Two Americas is Just the Start
First term Senator John Edwards campaigned on a theme of "two Americas"
-- one for the rich, and one for everyone else. To a certain extent, he's right. But America is more like a multitude of different things to different people. The simplicity involved in facile dichotomies is tempting but often dead wrong. Just as we are not universally 'red' or 'blue'; we are a country of enormous diversity and complexity. Anyone who has spent much time in more homogeneous realms such as France or Japan usually breathes a huge sigh of relief when they hit our shores.
These internal differences encompass both the good and the bad. In Newark and Jersey City, New Jersey, the AIDS infection rates are
nearing three percent.
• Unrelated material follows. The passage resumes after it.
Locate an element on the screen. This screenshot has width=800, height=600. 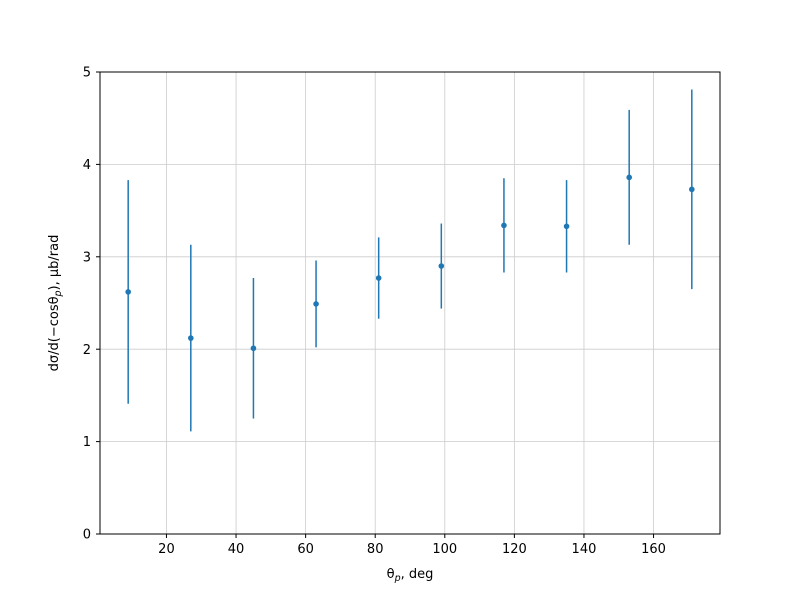
y-tick-labels: 0 1 2 3 4 5 is located at coordinates (87, 304).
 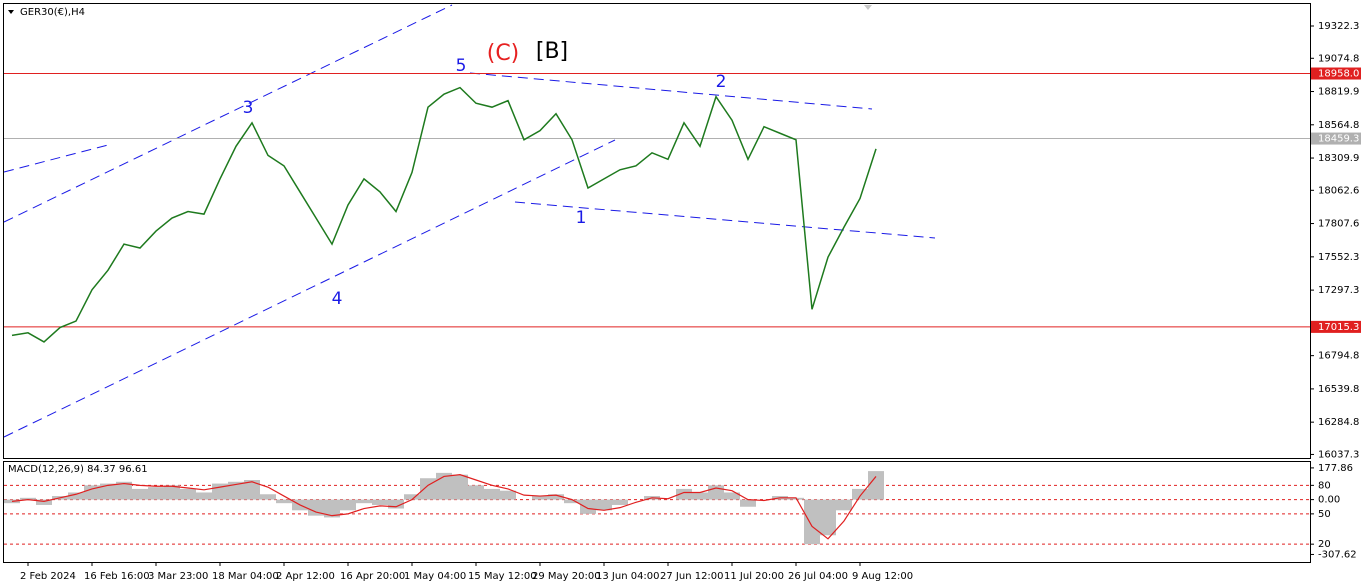 I want to click on y-tick-label: 18819.9, so click(x=1338, y=92).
Unless health officials take action now, we could see the kind of AIDS pandemic in the inner city that we now see in southern Africa and Thailand.
Meanwhile, retirement homes in Florida and Arizona host people who stay active well into their hundreds.
In San Francisco an elderly Chinese woman carries two huge bags of rice on a pole across her back. In Los Angeles, where nobody walks unless they have to, people will drive two blocks to pick up a latte from the coffee shop.
Can one candidate or ticket appeal to all of the Americas? Almost
certainly not. Kerry and Edwards' task, then, is to envision a path that does the best for the future of America -- and hope that vision can cross the borders of class and culture that shape our lives.